Plusieurs nations, les plus courageuses, s'étaient réunies autour de la table du banquet organisé en l'honneur des soixante ans de règne du monarque britannique. Par chance, seules les nations étaient les invitées d'Arthur pour participer à cet empoisonnement collectif et volontaire. Celles-ci regardaient les amuse-gueules avec effroi puisqu'ils sortaient directement du four de leur Némésis culinaire. Ils sentaient une délicieuse odeur de cramé et étaient composés d'éléments non identifiés.

« Allons-y, râla Antonio. Nous sommes assez solides pour endurer ce supplice.

- A-t-on vraiment le choix, commenta Allemagne. Il faut bien lui faire plaisir de temps en temps. Pour une bonne entente dans l'Union Européenne.

- Faîtes comme moi, jetez-les discrètement à la poubelle.

- Francis, c'est inconvenant, fit remarquer la Belgique. Où est Feleciano ?

- Je l'ai enfermé dans ses appartements, avoua Ludwig. Gourmet comme il est et avec son innocence désarmante, son avis sur la nourriture serait une catastrophe.

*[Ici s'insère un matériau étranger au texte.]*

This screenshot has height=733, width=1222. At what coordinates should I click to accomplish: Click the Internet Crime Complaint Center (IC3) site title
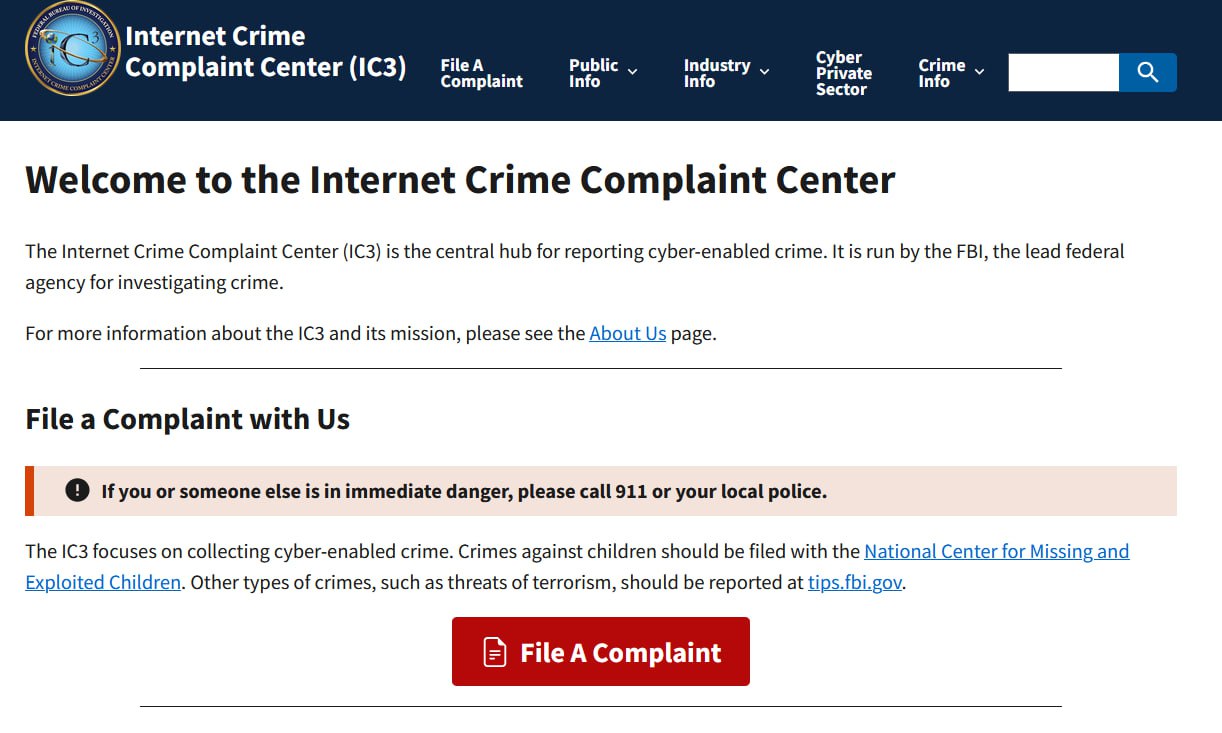click(x=265, y=52)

- Et en même temps, il n'aurait pas tort.

- Francis !

- Auriez-vous oublié que les festivités durent cinq mois ? Arthur nous invitera à chaque occasion, ce sera l'enfer. Et je vous rappelle que sa cuisine est immonde. Faisons comme Grèce, il a une tactique imparable, tenta la France.

- Arthur n'appréciera pas qu'on dorme tous à ses réceptions privées. Nous lui devons un peu de sympathie pour son évènement national. »

Francis regarda avec suspicion les petites quiches. Il en prit quelques-unes sur une serviette pour faire bonne figure alors que les autres piochaient çà et là ce qui leur semblait le plus abordable pour leurs estomacs.

De bonne humeur, Arthur revint avec une autre fournée de ses apéritifs pas plus réussis que les autres. L'anglais prit un verre de champagne pour lever un toast à sa reine.

« A la reine Elizabeth II !

- Ils sont adorables tes petits fours. »

Tout le monde put saisir l'ironie dans les paroles françaises ce qui jeta un petit froid dans l'assemblée. Il y eut des petits rires jaunes tandis que les ennemis immémoriaux se fusillaient du regard. Ludwig prit sur lui pour en goûter un. Il mâcha précautionneusement sans grimacer ce qui fut très difficile.

« Délicieux, Arthur », mentit-t-il.

Se détournant de sa cible, Arthur froissa son visage de contrariété. Belgique se sacrifia à son tour en le complimentant avec les larmes aux yeux. Heureusement, un héros venu d'un autre continent vint à leur rescousse en engloutissant un plateau entier.

« C'est meilleur que la dernière fois », clama Alfred ce qui radoucit les humeurs anglaises par cette remarque spontanée.

Par contre, dès que leur hôte eut le dos tourné, America, se sentant mal, prit courageusement la fuite. Quand Ludwig s'en alla à son tour vers les toilettes de l'étage, certains y virent un prétexte suffisant pour s'éclipser rapidement.

Arthur revint peu de temps après.

« Il ne manque pas des invités ?

- C'est une vue de l'esprit, tenta Francis, pâle comme un linge mais diplomate.»

La fureur anglaise fut terrible sur sa cible préférée outre-manche.